PROBLEM TO WORK ON:
Copy exactly the lines of the material below that run from the one containing "At what coordinates should I click to accomplish: Expand" through the one containing "Select the rectangle". Copy no other lines.

INPUT FOR THIS TASK:
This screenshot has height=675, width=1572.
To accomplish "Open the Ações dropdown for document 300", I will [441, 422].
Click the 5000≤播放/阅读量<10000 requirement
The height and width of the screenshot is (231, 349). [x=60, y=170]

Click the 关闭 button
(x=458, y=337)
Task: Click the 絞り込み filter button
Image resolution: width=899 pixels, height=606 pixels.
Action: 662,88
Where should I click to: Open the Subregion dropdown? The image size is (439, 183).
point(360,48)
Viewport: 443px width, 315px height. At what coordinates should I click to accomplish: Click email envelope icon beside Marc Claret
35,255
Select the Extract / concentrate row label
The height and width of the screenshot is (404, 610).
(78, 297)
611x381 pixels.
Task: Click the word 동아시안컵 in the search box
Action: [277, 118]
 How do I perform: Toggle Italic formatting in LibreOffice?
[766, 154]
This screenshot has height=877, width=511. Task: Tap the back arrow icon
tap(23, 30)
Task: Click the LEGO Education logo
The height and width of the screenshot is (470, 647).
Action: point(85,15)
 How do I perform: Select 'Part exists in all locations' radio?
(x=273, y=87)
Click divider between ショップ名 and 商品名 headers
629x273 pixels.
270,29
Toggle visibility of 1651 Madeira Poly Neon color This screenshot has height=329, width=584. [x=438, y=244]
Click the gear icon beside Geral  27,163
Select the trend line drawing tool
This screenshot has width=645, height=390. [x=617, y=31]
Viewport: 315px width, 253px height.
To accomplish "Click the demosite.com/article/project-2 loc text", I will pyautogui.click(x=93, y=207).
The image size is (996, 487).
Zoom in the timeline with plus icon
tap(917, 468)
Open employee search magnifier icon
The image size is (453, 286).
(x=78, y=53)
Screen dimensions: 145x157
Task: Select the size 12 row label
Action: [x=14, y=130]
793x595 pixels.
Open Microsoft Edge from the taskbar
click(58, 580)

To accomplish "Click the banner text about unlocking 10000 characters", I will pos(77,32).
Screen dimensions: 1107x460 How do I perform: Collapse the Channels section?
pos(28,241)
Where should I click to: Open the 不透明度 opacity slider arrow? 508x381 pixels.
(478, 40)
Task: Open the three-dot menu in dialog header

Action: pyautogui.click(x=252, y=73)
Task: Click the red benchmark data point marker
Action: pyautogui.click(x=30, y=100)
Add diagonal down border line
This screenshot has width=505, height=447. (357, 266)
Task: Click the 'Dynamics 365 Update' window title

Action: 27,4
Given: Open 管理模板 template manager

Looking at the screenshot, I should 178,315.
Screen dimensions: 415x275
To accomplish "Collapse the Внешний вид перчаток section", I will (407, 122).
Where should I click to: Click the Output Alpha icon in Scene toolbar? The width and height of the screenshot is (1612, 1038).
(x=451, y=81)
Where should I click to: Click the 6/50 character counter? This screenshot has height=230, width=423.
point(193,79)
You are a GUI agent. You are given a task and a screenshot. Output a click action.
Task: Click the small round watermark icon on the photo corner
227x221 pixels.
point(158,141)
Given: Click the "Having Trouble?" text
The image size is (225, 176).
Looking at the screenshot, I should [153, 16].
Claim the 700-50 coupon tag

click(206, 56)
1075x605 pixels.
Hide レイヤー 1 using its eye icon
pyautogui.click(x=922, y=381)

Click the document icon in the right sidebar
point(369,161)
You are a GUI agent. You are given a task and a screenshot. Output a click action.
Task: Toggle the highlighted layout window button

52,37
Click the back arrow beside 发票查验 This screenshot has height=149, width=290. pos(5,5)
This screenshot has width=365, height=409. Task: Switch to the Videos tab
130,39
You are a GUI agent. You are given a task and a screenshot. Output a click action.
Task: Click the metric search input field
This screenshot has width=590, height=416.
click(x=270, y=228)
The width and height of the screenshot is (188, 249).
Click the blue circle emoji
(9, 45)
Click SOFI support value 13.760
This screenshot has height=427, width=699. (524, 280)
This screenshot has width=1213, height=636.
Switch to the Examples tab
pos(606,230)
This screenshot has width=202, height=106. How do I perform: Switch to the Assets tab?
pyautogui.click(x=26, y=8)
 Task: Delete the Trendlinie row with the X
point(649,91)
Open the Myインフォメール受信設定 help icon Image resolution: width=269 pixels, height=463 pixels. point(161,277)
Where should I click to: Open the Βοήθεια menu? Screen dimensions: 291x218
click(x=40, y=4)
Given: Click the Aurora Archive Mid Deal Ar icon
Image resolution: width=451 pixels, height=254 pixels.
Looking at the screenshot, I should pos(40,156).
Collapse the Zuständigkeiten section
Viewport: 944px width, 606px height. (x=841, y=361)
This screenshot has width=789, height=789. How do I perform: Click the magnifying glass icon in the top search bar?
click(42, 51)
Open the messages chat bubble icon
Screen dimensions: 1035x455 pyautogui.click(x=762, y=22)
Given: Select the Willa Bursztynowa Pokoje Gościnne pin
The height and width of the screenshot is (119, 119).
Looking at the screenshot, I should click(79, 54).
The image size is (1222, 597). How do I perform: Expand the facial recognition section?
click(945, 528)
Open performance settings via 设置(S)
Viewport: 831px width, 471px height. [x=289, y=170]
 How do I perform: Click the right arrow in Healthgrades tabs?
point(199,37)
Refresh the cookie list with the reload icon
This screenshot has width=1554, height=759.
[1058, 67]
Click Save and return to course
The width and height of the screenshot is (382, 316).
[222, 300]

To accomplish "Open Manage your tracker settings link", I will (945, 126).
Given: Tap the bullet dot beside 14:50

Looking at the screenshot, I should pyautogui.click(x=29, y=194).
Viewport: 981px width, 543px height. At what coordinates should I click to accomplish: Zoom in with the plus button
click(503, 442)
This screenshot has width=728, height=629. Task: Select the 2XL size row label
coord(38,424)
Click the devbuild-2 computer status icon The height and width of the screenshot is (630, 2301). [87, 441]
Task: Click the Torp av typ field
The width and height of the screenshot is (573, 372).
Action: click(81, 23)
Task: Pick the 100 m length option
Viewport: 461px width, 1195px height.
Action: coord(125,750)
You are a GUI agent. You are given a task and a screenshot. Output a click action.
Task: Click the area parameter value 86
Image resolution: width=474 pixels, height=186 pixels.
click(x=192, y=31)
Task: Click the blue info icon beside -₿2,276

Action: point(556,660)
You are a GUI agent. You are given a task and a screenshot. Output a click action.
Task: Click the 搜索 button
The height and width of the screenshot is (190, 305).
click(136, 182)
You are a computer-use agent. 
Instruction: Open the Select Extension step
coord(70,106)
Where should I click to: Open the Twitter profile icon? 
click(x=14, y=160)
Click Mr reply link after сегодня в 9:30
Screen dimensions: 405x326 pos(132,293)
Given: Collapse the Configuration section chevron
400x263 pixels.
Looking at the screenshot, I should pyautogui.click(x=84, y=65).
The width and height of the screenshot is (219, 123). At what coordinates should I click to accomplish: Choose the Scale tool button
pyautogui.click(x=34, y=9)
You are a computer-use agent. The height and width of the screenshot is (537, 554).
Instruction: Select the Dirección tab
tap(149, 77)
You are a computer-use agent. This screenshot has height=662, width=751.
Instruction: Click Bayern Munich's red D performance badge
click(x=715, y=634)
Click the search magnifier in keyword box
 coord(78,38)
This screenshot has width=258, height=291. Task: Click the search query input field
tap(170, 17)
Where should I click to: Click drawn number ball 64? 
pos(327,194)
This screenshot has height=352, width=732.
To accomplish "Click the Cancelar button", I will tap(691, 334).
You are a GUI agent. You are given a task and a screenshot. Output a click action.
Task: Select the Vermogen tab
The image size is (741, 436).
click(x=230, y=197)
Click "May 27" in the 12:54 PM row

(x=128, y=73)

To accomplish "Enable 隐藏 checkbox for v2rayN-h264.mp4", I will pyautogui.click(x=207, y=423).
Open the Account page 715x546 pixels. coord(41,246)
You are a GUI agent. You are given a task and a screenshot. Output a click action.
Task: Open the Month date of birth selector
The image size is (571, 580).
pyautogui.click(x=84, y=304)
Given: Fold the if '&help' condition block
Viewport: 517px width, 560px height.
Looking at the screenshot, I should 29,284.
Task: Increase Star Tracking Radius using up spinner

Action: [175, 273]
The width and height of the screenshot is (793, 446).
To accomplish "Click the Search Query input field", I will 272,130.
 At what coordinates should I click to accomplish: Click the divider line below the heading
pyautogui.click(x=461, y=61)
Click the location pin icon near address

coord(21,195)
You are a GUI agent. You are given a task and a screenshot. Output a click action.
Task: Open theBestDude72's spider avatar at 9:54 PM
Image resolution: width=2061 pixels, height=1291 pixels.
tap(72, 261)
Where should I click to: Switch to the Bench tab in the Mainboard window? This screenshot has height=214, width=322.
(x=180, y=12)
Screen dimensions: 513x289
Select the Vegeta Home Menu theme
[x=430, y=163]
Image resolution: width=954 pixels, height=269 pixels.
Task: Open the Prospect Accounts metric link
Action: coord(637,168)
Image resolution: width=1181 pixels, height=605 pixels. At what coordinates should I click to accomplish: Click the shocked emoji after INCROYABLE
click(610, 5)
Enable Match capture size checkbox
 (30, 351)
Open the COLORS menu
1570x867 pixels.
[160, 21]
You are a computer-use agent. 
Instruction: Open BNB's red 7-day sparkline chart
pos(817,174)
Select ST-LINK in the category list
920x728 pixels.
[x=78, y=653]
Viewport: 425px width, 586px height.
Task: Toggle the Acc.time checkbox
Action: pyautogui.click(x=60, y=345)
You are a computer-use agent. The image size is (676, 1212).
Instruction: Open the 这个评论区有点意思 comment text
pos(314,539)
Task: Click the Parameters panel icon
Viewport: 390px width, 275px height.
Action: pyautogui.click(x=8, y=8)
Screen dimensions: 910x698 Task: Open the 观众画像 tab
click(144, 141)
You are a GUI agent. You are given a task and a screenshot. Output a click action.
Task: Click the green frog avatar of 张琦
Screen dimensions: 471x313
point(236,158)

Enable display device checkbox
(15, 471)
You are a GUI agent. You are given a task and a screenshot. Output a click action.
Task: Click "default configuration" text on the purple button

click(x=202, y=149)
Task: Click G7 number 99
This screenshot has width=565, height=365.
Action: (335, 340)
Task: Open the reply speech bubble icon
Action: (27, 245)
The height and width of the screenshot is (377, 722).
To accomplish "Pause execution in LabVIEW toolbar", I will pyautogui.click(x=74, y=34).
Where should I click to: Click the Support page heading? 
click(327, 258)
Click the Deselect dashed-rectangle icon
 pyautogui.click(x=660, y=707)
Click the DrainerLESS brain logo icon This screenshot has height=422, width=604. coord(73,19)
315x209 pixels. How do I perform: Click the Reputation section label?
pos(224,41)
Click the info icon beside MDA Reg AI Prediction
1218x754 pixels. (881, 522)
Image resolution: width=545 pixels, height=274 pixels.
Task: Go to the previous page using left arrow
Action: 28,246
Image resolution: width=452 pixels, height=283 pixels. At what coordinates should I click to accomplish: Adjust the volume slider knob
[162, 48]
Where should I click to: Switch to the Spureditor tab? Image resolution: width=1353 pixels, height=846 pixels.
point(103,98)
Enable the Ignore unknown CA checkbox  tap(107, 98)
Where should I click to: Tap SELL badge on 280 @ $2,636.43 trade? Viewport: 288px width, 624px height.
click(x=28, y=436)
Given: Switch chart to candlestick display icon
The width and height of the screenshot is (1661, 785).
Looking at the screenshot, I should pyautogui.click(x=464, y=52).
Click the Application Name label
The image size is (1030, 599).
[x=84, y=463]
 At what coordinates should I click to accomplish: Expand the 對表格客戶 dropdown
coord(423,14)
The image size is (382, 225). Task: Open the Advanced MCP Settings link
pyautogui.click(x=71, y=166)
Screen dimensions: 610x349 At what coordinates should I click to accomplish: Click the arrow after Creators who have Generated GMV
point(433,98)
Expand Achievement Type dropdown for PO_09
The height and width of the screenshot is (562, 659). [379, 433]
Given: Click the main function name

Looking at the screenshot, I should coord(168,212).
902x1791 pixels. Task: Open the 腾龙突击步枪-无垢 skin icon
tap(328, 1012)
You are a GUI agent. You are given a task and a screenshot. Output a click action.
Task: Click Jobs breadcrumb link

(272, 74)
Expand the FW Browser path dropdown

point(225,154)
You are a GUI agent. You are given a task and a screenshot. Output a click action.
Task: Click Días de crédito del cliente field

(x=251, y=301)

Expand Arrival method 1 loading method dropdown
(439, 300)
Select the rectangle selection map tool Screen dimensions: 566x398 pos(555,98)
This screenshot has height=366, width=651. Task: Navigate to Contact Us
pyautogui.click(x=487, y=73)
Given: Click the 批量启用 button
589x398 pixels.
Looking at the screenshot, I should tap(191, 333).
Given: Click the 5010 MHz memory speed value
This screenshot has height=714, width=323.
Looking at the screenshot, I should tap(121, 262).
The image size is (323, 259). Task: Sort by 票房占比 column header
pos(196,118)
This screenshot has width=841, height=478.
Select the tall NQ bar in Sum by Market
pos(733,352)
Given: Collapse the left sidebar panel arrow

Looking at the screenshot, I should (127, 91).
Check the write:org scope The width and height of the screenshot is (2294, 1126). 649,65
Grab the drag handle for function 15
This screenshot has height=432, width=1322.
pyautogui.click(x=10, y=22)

THE COMPLETED TASK:
 At what coordinates should I click to accomplish: Expand the 對表格客戶 dropdown
coord(423,14)
The image size is (382, 225). Task: Open the Advanced MCP Settings link
pyautogui.click(x=71, y=166)
Screen dimensions: 610x349 At what coordinates should I click to accomplish: Click the arrow after Creators who have Generated GMV
point(433,98)
Expand Achievement Type dropdown for PO_09
The height and width of the screenshot is (562, 659). [379, 433]
Given: Click the main function name

Looking at the screenshot, I should coord(168,212).
902x1791 pixels. Task: Open the 腾龙突击步枪-无垢 skin icon
tap(328, 1012)
You are a GUI agent. You are given a task and a screenshot. Output a click action.
Task: Click Jobs breadcrumb link

(272, 74)
Expand the FW Browser path dropdown

point(225,154)
You are a GUI agent. You are given a task and a screenshot. Output a click action.
Task: Click Días de crédito del cliente field

(x=251, y=301)

Expand Arrival method 1 loading method dropdown
(439, 300)
Select the rectangle selection map tool Screen dimensions: 566x398 pos(555,98)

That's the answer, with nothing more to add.